1. Intravenous lactate prevents cerebral dysfunction during hypoglycaemia in healthy volunteers. This study examines whether this also occurs in insulin-dependent diabetes. Changes in four-choice reaction time, auditory brain stem response, and P300 latency were used as measures of cerebral function.
2. Ten subjects were studied twice at least 4 weeks apart. Blood glucose was maintained between 5 and 8 mmol/l for 1 h before starting a 60 m-unit min−1 m−2 stepped hyperinsulinaemic clamp, achieving blood glucose concentrations of 4.5, 33 and 2.5 mmol/l. At one visit, 40 μmol min−1 kg−1 sodium lactate was infused, and at the other, normal saline. Cerebral function was measured at each blood glucose concentration.
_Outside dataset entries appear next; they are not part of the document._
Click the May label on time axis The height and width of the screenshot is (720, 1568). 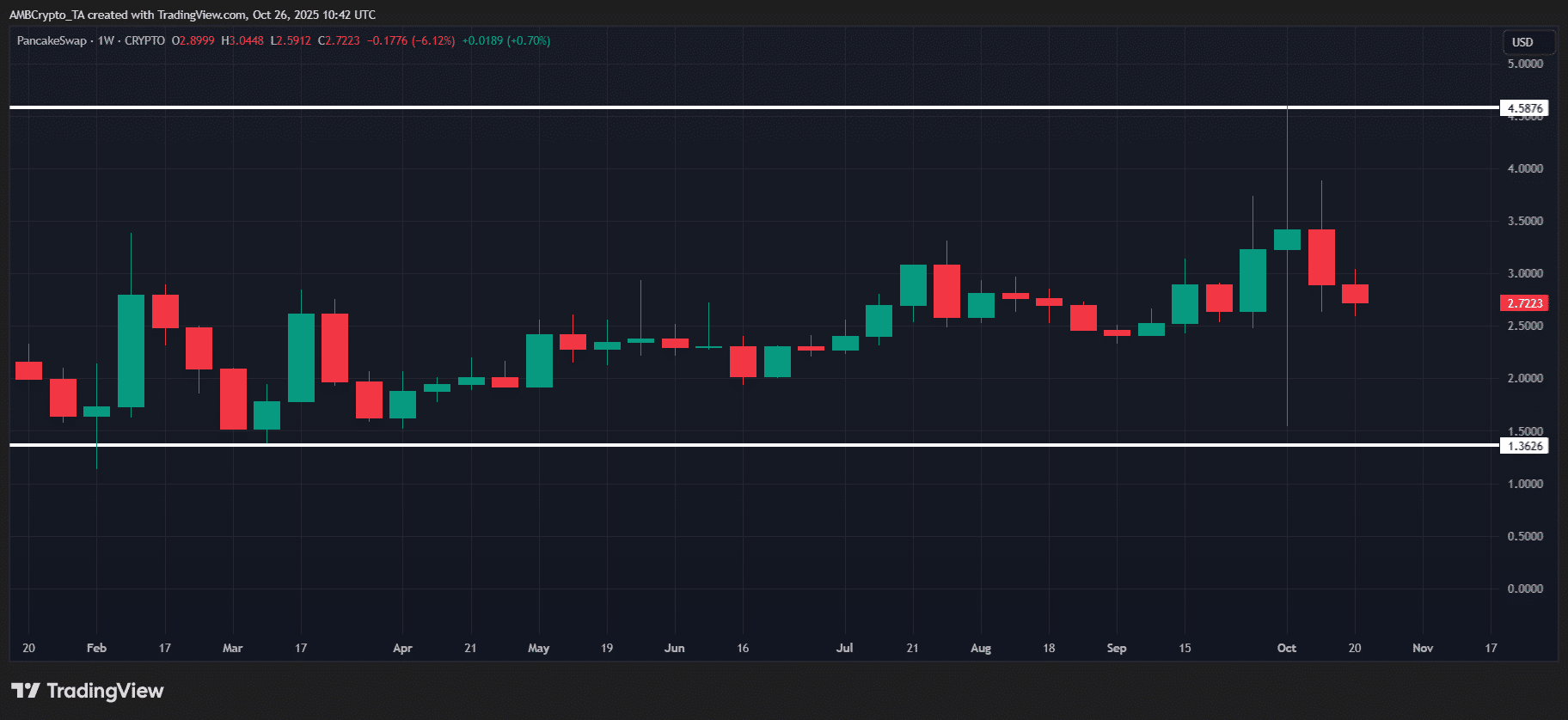pyautogui.click(x=539, y=648)
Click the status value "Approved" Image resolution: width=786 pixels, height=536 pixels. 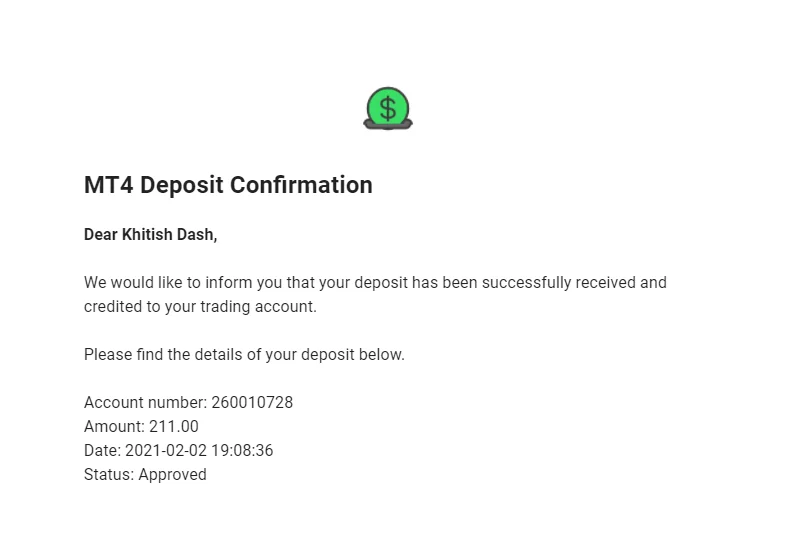(x=172, y=475)
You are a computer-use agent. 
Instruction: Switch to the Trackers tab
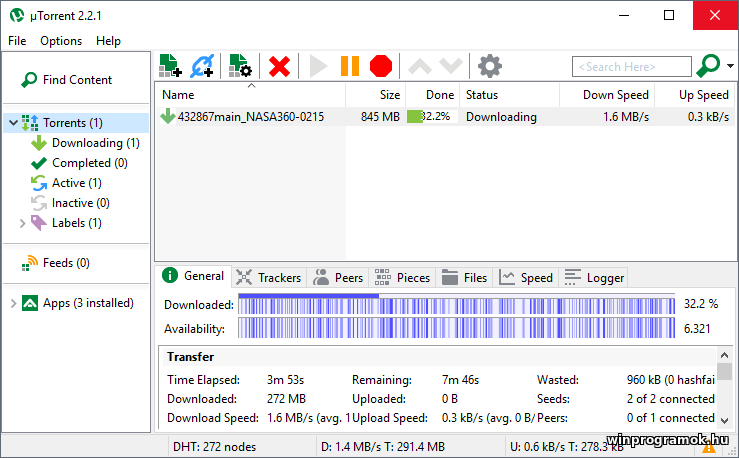[x=269, y=277]
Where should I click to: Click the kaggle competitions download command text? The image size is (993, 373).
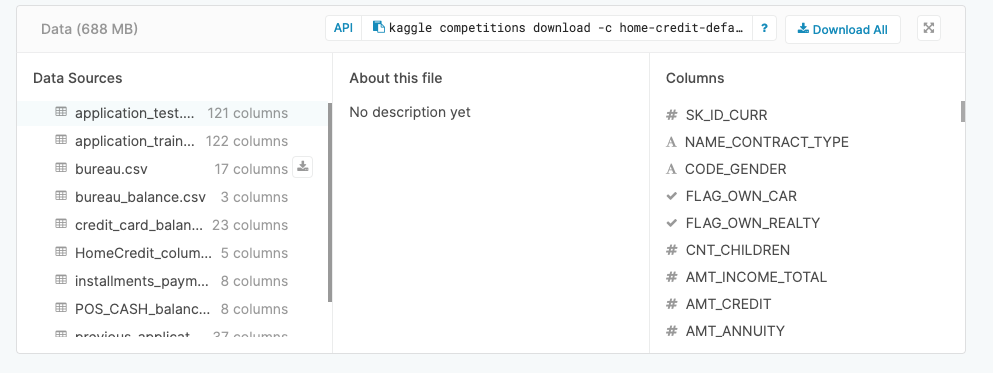point(566,28)
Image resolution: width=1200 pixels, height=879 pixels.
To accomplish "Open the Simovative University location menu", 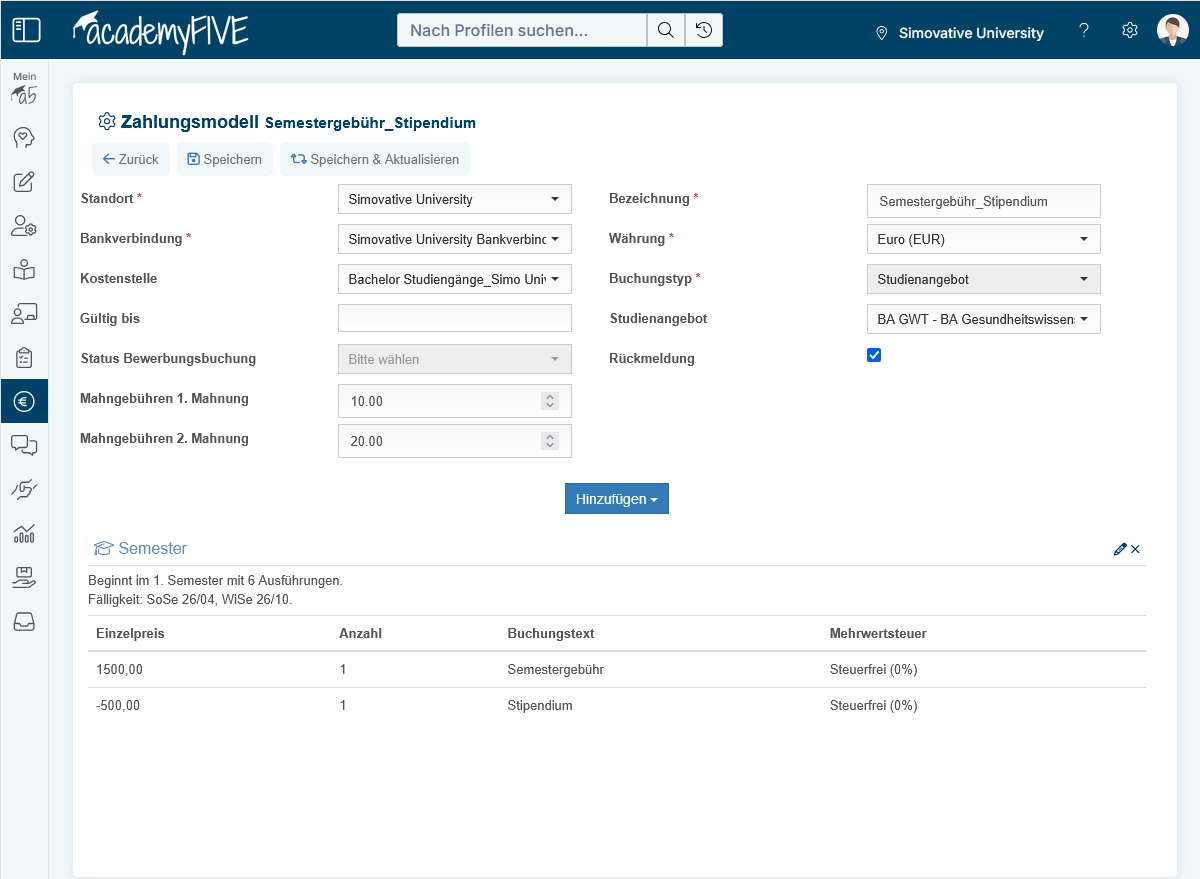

3. Blood lactate rose to 3.32 ± 0.06 mmol/l during lactate infusion compared with 0.9 ± 0.03 mmol/l during saline infusion. Compared with the results at 4.5 mmol/l there were no significant changes at 33 mmol/l in any measure of cerebral function at either visit. At 2.5 mmol/l a significant increase in reaction time and P300 latency occurred with saline [mean change 33.1 ± 8.6 ms (P < 0.01) and 30.1 ± 9.2 ms (P < 0.01) respectively] but not lactate [mean change −5.9 ± 3.7 ms (P > 0.05) and −6 ± 7.6 ms (P > 0.05) respectively]. No significant changes occurred in auditory brain stem response. The catecholamine response to hypoglycaemia was attenuated by lactate (P < 0.05 for adrenaline and noradrenaline).
4. Thus intravenous lactate prevents cerebral dysfunction during hypoglycaemia in insulin-dependent diabetes.